══ Records provided ══
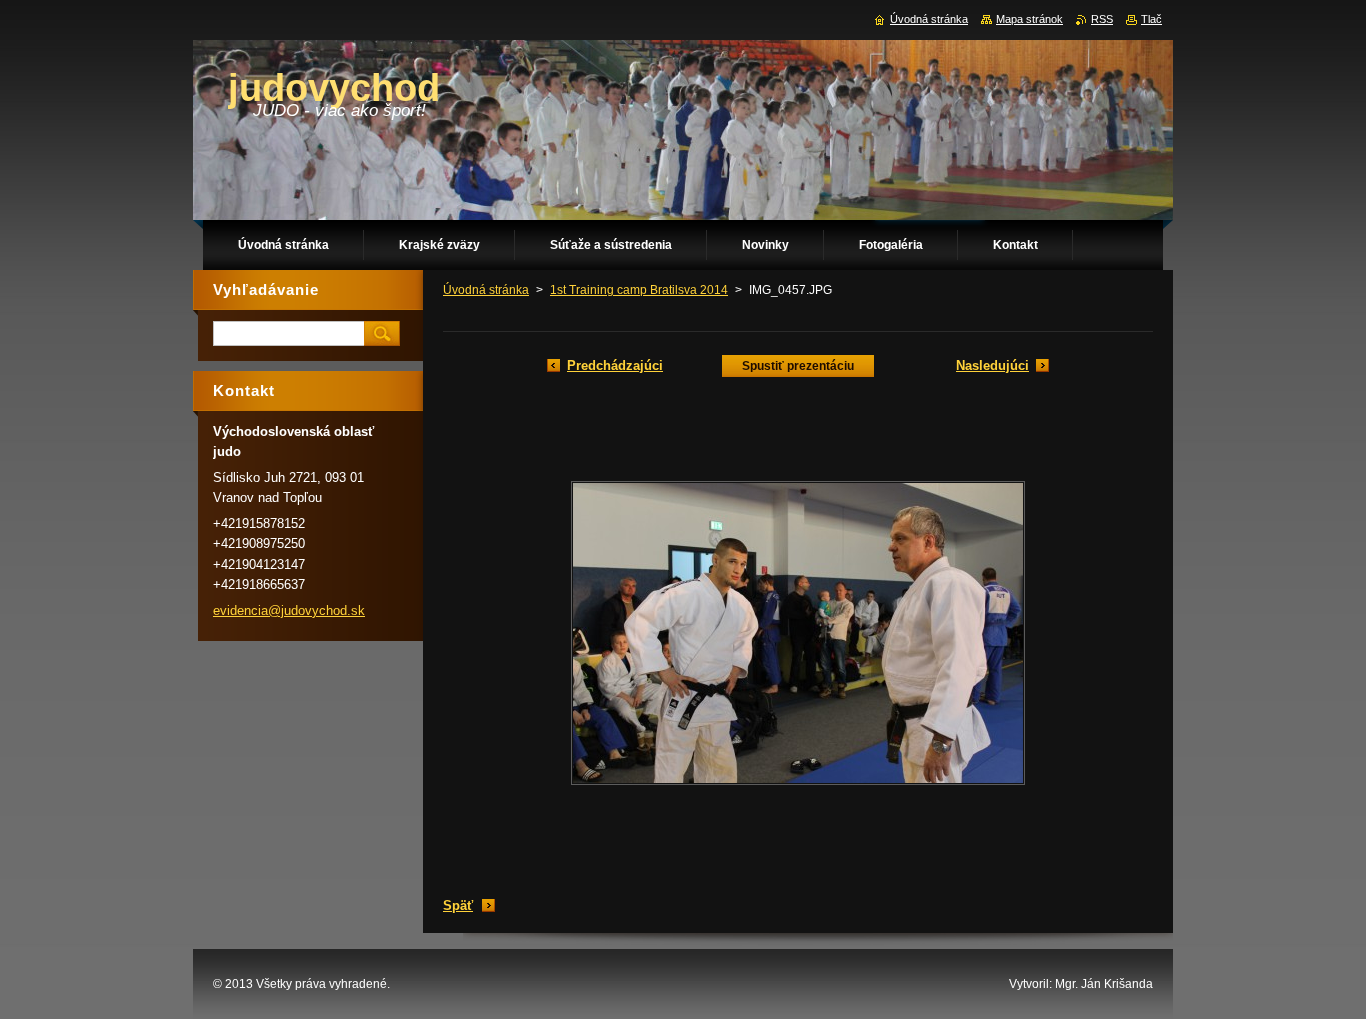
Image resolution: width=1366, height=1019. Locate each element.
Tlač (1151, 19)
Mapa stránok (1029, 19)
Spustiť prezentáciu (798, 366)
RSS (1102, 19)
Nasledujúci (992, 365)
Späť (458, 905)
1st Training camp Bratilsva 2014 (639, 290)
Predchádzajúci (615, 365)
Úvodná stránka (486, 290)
═══
## Task objective
Give the data above again, exactly, with every picture removed.

## Output of the exercise
Image resolution: width=1366, height=1019. Locate each element.
Tlač (1151, 19)
Mapa stránok (1029, 19)
Spustiť prezentáciu (798, 366)
RSS (1102, 19)
Nasledujúci (992, 365)
Späť (458, 905)
1st Training camp Bratilsva 2014 (639, 290)
Predchádzajúci (615, 365)
Úvodná stránka (486, 290)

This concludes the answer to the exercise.